Zeke & Lucy (started training in Dec. 2008)

“As a paramedic who has treated numerous dog bites and a fatality from a dog mauling it was vital to me that my dogs could be trusted around children. I’m also very attached to my dogs and either of them sustaining serious injury or death would be devastating for me so I needed a reliable recall. With this in mind, we asked Summer Milroy for e-collars and the training to use them effectively. My wife was originally reluctant to use the collars until I had used them on myself (both anterior forearm and my neck) above the level that we would usually use on the dogs. Both dogs responded very well to the training and it is now very seldom that I even use the controller for the collar because Lucy and Zeke are usually listening for us even when out of sight. We frequently hike or ski and our dogs are our constant companions on our outings because they are well mannered and have a reliable recall to keep them from endangering themselves or others. On a recent hike I heard the dogs barking and looked over to see a large cow moose right next to the trail. Zeke was directly in front of her barking and Lucy running to join him. I stopped and called “Zeke come! Lucy come!” Both dogs immediately stopped barking and ran back to where I was working my way away from the moose and into the brush. As we worked around the moose, both dogs would periodically look back toward the moose that was looking at us with her ears slicked back. In a conversational voice I said “No, leave it.” Both dogs then followed me until we were able to intersect the trail again away from the danger. That is one of many incidents involving moose, bear, DallSheep and other people aggressive dogs where I was able to keep my dogs safe by getting them to obey even when excited or scared.

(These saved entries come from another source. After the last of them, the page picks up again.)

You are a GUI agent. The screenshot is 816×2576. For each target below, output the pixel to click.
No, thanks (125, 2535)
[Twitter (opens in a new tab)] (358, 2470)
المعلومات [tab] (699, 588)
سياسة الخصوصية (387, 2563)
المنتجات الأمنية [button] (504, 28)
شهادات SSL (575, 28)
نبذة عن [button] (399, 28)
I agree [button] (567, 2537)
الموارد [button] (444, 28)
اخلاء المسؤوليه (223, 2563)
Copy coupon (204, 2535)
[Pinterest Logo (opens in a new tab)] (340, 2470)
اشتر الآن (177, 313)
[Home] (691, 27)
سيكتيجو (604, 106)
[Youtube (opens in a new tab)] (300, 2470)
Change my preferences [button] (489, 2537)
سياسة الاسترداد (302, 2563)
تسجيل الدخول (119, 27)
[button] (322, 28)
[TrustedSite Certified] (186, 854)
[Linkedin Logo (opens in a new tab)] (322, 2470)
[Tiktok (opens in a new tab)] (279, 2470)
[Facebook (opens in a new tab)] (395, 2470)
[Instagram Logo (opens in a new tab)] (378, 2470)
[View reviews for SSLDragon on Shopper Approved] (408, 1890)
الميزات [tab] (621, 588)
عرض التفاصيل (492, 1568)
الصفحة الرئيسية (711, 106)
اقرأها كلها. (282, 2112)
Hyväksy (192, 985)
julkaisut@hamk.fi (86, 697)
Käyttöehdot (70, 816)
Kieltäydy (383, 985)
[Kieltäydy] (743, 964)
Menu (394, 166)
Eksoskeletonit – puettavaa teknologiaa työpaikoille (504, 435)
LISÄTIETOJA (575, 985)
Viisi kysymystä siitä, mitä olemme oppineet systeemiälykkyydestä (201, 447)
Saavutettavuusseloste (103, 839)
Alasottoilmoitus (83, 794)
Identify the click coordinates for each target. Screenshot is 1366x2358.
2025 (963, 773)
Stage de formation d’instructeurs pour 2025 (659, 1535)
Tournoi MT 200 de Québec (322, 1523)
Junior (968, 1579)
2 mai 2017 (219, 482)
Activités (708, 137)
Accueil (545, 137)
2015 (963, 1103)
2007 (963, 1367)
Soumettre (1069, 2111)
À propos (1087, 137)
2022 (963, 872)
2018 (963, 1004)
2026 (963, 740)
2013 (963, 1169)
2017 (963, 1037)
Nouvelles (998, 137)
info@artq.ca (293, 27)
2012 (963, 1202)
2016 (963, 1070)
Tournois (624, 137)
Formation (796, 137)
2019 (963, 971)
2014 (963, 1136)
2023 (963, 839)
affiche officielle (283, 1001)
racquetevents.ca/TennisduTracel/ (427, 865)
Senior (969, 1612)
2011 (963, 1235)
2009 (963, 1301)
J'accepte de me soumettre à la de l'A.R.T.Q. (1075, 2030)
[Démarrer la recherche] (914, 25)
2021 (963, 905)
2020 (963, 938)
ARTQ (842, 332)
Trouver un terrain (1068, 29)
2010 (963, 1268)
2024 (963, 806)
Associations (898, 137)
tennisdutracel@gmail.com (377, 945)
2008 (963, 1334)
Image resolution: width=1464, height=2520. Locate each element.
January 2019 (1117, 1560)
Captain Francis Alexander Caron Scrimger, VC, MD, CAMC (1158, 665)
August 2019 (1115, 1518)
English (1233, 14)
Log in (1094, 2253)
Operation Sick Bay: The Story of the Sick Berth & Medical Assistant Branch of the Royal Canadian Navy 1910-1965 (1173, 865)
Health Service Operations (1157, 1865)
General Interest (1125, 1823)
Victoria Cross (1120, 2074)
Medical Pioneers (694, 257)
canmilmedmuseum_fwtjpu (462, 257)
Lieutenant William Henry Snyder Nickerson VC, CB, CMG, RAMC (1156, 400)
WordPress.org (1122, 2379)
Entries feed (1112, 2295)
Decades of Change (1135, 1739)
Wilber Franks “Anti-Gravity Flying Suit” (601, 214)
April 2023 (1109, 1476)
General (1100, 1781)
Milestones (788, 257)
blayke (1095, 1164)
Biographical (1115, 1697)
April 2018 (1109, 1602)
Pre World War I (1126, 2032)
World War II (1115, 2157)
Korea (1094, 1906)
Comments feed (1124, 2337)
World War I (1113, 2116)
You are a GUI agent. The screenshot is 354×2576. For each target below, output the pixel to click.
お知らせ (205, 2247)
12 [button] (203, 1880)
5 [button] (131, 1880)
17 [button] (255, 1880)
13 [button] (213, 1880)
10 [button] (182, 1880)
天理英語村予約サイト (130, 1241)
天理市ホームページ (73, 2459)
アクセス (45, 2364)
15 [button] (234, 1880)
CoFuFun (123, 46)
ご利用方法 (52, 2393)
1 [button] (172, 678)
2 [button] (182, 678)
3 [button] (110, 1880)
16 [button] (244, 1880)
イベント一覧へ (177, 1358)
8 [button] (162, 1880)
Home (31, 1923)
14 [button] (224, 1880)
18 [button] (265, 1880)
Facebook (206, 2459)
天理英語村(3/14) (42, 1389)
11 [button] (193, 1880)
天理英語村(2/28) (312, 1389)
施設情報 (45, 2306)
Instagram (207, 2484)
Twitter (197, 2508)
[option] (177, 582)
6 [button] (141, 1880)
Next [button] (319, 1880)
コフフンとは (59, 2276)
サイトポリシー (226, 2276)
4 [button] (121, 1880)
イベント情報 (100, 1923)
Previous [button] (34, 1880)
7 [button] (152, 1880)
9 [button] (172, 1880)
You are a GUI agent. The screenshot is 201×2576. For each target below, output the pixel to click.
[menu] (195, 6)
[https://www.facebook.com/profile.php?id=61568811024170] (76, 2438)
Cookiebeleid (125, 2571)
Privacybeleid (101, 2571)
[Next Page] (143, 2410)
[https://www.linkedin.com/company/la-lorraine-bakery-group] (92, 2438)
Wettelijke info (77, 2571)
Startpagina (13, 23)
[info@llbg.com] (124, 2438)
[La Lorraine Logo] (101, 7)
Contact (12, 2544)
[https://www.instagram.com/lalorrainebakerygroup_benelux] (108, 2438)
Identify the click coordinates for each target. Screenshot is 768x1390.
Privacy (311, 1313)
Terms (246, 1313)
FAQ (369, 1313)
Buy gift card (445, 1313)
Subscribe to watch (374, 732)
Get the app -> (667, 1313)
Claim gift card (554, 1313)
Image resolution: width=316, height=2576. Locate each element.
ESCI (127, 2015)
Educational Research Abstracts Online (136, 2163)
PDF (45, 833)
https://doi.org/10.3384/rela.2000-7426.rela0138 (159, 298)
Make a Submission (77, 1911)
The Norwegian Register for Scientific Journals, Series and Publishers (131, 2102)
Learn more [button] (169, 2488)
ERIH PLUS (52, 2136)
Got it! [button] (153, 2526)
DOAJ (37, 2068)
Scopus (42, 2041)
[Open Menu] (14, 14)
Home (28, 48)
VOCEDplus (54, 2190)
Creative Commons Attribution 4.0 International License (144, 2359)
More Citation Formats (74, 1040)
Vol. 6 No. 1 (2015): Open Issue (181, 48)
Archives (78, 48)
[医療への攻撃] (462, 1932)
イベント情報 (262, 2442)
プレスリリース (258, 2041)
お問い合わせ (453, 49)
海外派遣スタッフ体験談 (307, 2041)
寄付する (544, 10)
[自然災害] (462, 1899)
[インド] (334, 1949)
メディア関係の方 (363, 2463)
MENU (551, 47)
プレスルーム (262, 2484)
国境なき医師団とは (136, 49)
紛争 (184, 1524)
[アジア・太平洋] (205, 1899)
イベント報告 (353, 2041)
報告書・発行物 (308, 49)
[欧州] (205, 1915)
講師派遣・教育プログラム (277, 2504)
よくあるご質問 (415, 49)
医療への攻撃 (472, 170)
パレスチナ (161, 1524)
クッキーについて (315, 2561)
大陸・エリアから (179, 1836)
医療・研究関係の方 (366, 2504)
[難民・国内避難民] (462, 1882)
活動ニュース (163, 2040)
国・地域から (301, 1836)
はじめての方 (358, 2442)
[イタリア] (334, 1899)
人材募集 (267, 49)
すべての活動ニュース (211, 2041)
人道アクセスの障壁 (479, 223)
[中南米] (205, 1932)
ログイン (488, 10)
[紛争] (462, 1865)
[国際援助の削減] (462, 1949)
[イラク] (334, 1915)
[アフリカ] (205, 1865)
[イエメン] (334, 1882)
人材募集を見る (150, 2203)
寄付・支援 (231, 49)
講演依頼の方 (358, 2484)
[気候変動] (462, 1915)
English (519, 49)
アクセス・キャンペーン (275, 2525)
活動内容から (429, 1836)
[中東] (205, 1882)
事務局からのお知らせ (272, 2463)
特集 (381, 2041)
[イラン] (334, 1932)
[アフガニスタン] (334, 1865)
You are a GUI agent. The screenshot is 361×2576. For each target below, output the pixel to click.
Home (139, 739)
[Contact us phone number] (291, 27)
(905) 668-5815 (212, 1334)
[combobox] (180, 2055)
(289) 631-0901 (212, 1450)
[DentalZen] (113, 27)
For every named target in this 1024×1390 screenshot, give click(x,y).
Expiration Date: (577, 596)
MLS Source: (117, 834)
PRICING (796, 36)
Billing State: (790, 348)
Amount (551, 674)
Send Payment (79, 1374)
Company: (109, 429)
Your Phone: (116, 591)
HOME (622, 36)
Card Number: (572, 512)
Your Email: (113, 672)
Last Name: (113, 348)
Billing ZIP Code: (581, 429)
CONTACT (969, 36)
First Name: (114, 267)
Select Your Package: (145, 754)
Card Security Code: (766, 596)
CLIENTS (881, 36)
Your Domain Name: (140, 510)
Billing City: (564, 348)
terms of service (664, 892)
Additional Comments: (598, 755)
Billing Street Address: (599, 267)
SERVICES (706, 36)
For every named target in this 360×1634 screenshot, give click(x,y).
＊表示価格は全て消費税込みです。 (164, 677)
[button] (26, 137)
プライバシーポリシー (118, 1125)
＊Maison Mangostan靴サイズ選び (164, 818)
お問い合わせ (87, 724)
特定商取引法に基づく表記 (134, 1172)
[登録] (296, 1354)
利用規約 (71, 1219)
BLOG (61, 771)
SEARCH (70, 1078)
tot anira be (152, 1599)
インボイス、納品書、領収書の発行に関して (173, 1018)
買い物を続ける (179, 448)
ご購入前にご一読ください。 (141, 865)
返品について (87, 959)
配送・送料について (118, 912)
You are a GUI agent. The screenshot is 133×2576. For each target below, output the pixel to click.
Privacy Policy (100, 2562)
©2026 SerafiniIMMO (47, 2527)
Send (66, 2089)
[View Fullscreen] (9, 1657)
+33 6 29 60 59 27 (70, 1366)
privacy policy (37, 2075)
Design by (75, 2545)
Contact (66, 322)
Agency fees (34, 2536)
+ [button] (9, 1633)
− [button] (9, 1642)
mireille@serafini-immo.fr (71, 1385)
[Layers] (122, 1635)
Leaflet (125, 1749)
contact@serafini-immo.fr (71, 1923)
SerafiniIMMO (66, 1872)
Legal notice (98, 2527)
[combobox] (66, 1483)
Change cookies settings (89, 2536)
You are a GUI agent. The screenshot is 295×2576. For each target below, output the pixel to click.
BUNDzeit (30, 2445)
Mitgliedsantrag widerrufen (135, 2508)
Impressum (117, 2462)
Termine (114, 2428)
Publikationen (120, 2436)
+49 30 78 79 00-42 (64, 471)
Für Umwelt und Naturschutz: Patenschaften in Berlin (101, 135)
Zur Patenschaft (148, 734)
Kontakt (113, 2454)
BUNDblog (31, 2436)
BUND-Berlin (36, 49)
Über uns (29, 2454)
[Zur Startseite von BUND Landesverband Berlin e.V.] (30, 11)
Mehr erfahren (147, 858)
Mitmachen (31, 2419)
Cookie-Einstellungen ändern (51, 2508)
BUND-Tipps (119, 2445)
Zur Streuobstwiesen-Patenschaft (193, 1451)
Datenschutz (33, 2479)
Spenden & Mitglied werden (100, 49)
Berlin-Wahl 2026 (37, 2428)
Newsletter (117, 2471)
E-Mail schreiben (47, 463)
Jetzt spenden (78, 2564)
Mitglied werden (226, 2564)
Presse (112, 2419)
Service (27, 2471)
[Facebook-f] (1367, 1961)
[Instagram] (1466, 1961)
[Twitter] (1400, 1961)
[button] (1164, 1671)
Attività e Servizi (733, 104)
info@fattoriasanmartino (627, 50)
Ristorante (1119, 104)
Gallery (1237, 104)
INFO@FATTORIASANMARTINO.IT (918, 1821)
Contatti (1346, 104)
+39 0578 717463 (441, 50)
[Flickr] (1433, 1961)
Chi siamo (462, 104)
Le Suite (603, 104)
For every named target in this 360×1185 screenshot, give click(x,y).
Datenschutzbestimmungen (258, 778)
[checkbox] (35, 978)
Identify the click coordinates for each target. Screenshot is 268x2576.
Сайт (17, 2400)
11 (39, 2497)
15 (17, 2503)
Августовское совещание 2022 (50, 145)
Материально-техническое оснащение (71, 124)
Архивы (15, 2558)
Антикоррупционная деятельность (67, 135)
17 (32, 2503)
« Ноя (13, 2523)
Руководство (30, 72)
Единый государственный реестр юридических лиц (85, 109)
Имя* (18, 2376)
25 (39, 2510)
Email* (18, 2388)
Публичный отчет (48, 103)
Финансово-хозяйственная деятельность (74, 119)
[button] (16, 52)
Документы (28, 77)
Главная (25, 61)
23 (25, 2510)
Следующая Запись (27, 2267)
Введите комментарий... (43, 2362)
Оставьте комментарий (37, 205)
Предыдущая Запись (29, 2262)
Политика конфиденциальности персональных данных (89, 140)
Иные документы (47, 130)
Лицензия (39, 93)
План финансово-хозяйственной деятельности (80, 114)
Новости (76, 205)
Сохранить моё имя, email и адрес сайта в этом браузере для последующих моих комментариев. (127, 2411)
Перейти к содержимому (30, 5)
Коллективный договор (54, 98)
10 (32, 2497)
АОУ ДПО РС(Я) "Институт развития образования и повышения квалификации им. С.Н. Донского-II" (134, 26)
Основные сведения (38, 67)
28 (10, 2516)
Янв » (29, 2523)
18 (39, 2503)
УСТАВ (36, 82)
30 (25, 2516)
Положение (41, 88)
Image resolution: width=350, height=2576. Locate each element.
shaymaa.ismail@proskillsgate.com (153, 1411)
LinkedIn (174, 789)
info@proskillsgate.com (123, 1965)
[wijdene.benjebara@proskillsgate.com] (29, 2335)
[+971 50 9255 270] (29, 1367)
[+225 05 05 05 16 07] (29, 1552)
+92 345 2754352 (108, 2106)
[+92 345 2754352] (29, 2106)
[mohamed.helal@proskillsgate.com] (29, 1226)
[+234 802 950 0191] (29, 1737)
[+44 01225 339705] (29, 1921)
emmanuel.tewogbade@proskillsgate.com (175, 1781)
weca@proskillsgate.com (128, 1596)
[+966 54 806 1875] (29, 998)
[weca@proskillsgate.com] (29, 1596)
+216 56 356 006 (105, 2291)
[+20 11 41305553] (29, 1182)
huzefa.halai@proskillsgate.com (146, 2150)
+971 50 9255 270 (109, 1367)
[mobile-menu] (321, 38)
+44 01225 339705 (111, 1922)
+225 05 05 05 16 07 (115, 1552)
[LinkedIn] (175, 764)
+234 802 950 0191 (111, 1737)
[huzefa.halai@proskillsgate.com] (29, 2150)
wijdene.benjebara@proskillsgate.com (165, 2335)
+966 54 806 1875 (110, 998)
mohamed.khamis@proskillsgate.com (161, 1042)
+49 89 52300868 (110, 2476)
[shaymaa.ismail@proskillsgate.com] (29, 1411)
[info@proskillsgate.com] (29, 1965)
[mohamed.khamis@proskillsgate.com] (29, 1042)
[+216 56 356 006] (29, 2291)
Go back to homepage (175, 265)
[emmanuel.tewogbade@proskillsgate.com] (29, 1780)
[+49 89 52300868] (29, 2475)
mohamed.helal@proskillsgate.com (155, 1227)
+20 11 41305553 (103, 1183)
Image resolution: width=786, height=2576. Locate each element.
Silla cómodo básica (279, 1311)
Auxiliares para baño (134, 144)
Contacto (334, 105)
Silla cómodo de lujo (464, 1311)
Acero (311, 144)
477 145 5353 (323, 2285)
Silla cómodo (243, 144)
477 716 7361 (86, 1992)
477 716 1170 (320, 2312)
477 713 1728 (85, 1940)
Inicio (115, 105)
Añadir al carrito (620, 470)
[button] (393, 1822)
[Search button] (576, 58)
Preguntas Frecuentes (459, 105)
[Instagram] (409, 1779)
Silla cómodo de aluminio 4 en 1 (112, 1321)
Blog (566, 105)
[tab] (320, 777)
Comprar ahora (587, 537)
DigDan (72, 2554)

I know there are those who believe that using the e-collars is cruel, but nothing can be further from the truth. What is cruel is penning up a dog or leaving them alone because they cannot be trusted to accompany you. I’ve shocked myself in the neck and I don’t have the protection that a dog does (my neck is skinny and shaved). The dogs own behavior bares this out; when they see me pull the collars off the shelf, both rush up and try to be first who gets the collar on. For them the collars mean fun. When the collars come off is when they sulk because they know that they’ll be inside the rest of the evening. I also have two of the sweetest dogs ever who’s greatest fault is that thinking that 70 pounds is lap-dog size. I never worry about them around children other than bowling them over while running and playing. Our veterinarian has even commented on how friendly the dogs are during exams and even while getting stitches.

Lucy and Zeke are the best dogs anyone could ever ask for and I owe a lot of it to the e-collars and training we received from Summer Milroy at On the Ball K9 Training.”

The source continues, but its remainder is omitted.